Now, they will read Amy Tan's "The Joy Luck Club," George Orwell's "Shooting An Elephant," scenes from "Forrest Gump," and Alfred Hitchcock's "Rear Window." Music will be Marvin Gaye's "I Heard It From The Grapevine, and photo essays.

English Renaissance literature that included Edmund Spenser, Sir Walter Raleigh, Shakespeare, the King James Bible, and Sophocles will be replaced by scenes from "My Fair Lady," "The Manchurian Candidate," "Nine to Five," "Cinderella," and "The Legend of Bagger Vance." They will reflect on critical studies of cultural, feminist and Marxist movements.

Poetry and essays of John Donne, John Milton, Daniel Defoe, Alexander Pope, Samuel Johnson, and Sir Isaac Newton will be replaced by such stories as "My Sister's Keeper" by Jodi Picoult or "The Poisoned Bible" by Barbara Kingsolver, and the song by Billy Joel "We Didn't Start The Fire."

The Romantic period: the poetry of Robert Burns, William Blake, Mary Wollstonecraft Shelley, Edgar Allan Poe, William Wordsworth, Lord Byron, Percy Bysshe Shelley, and John Keats, and Jane Austen's fiction.

This is to be replaced by "Othello," and its modern versions, The Drama of Racial Intermarriage," staging, composing and writing an argumentative timed writing.

Fortunately, "Springboard" has made only minor intrusion into traditional math, but even that is disturbing.

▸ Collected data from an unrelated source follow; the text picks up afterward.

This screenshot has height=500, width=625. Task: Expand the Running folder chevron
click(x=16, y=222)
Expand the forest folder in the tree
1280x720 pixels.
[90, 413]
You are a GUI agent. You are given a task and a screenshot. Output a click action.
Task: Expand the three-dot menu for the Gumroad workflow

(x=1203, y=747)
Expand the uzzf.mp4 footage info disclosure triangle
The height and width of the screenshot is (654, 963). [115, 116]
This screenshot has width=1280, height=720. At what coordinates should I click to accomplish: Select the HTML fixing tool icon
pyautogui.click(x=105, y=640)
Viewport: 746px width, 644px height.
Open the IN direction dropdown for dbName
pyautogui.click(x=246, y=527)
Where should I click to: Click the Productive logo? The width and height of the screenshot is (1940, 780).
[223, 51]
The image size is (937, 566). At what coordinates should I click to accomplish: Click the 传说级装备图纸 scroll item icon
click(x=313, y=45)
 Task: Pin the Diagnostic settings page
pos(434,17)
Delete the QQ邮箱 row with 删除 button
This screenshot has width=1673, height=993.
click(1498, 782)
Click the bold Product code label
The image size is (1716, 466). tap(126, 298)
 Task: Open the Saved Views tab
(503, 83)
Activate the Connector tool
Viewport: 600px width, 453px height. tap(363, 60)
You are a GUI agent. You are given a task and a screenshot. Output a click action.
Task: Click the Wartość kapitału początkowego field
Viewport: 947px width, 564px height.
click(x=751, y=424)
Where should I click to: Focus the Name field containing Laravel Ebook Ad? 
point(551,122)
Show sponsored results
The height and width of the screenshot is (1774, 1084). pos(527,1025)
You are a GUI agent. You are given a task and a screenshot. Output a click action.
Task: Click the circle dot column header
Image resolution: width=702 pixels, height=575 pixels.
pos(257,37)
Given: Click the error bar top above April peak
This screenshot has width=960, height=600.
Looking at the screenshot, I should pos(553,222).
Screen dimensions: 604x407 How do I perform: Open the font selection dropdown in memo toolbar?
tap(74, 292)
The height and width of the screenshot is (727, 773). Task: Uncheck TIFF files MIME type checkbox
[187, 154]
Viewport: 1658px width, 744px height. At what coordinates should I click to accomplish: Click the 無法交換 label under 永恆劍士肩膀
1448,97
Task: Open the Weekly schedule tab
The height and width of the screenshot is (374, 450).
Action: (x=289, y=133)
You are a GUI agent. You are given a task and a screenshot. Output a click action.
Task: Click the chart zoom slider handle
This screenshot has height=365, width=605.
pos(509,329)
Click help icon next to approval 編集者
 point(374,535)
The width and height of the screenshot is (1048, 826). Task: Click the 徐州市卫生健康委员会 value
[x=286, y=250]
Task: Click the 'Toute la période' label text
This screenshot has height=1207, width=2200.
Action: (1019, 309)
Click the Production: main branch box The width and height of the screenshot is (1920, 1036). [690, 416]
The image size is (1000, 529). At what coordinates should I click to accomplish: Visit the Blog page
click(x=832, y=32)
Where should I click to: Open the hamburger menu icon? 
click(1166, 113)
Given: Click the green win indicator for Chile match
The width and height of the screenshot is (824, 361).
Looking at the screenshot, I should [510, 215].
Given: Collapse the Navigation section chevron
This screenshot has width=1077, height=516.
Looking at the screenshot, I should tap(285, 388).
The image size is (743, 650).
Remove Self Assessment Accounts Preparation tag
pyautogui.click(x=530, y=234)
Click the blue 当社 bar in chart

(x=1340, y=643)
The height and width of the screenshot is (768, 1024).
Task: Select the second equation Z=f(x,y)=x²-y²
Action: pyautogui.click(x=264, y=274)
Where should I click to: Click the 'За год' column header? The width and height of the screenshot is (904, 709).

Algebra I Springboard lessons start out with students arranging marshmallows and spaghetti on blue paper to discover ways to multiply binomials.

Now, I know mathematics is scary for a lot of people, and I sense this because math is made as if something way out in left field and not instrumental to our daily lives. Rather than marshmallows and spaghetti, I would think it would be more appropriate to show how Algebra is applied in "CSI" to do the chemistry, or in "Numbers" used to create the statistics, and then how both chemistry and statistics are common to our daily lives through demographic and psychometric instruments.

Yes, there is some difficulty going from numbers to algebraic letters in Algebra and their relationship to numbers, and how the two relate to solving unknowns. We don't have slide rulers anymore, but students have handheld calculators. The properties of logarithms and exponential functions could be shown in the design of these calculators.

If I read this article correctly, there has not been a departure from geometry, which comes the Greek word "to measure the earth." Geometry is used in these CSI dramas to chart the trajectory of a bullet, or to measure how tall a person was from triangular coordinates. Fascinating! If a student is lucky, and I was such a student sixty years ago, I was able to take plane geometry, solid geometry, spherical geometry and analytical geometry in high school, which are basic building blocks to life.

If I were teaching mathematics, I would begin by teaching the history and forms and applications of mathematics in everyday life. Mathematics is not separate from us but integral to us. I would have my students discuss the great mathematicians and how they came to discover math's various forms. And I would show that most of our great philosophers came out of a mathematical tradition.

Why? Ah, now that is the question. There is logic to mathematics, which is the fundamental grammar of science, but it is rooted in man's understanding of his existence measured against what is unknown and possibly knowable.

I often write about my anger with science and technology, but my anger is not directed at the purity of the language but its uses and abuses. Because in science and technology we can do something it doesn't mean it is right or good or has long-term advantage to society. That is why I feel a cultural tradition in literature and the arts is critical to having a valid perspective and moral underpinning to do the right thing. I sense that Springboard is not the disease but symptomatic of the malady.